26 days — 26 learnings: Part twenty of looking back & looking beyond.
My word for today is:
If you happen to stumble on this post, please bear with me. It’s day 20, seven more days & seven more letters to go. I’ve decided to allow myself another D-tour, today. I planned on writing about timing. It’s a topic about which an entire book could be written. When is the time right? Today, tomorrow, later, someday, never? One thing is for sure, timing is important. As Ray Cummingham wrote: Time is what keeps everything from happening at once. What should we do right now, what should we postpone? Those are not straightforward questions.
Last year, more than one time, I felt like a book came to me at precisely the right time. There is a right time and place for things, I’d say. We just have to be careful not to use that as an excuse.
Especially given there is never a perfect time for anything. If you wait for the perfect time, you may well wait your entire life.
There is a little poem in the book “Timid salesmen have skinny kids” by Judge Ziglar.
It goes like this:
The Bride White of Hair
Is stooped over her cane
Her footsteps— uncertain — need guiding
While down the opposite church aisle
With a wane toothless smile
The bridegroom in a wheelchair comes riding
Now, who is this elderly couple thus wed?

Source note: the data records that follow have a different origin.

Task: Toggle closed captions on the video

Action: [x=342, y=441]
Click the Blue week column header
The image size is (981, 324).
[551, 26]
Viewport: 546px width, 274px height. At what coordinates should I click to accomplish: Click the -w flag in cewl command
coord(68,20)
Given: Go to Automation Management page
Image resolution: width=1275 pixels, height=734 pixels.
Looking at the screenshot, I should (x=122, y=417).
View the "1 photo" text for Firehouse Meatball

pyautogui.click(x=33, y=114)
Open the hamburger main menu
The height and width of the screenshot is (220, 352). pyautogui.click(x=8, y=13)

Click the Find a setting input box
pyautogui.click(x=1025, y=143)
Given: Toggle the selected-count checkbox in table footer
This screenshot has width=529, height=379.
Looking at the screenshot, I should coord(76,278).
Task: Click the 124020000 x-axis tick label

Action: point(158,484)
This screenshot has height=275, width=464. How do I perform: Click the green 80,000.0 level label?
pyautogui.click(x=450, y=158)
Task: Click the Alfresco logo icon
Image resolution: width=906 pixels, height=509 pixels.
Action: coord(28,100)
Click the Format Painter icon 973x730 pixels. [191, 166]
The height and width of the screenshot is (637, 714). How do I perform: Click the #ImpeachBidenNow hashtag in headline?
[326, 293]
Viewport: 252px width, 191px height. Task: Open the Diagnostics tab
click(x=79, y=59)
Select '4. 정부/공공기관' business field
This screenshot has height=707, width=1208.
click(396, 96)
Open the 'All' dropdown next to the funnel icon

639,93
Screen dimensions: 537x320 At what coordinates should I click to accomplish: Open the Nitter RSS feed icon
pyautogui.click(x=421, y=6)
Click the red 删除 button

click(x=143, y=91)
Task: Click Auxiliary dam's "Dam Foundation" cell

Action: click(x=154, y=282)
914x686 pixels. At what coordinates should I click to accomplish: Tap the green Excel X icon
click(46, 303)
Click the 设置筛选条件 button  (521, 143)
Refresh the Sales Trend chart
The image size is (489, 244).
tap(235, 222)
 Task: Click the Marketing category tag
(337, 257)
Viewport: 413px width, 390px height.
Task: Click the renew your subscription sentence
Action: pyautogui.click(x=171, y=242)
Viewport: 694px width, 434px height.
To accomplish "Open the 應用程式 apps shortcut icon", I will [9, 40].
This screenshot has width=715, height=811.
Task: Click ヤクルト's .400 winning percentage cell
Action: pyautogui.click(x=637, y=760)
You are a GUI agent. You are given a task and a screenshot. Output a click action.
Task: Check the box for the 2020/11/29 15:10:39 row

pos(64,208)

Well, you’ll find when you’ve carefully explored it
Here is that rare most conservative pair
Who waited ‘till they could afford it.
It’s intended to help customers decide, that the time is now, no excuses permitted.
The poem spoke to me when I first read it. When I dug it back out, and read it aloud, I had to smile. We shouldn’t wait for the wrong reasons, nonetheless, if a couple like that, would come down the aisle, I’d love to be there and photograph her white hair touching his forehead and his toothless mouth gently kissing hers.
In the end, timing isn’t what matters most. Tenderness is.
It is not the years in your life but the life in your years that counts. — Adlai E. Stevenson
My learning for today therefore is:
When we hold one another with tenderness, absolutely everything else becomes secondary.
My take away for 2018: Be clear on your priorities. You know what they are.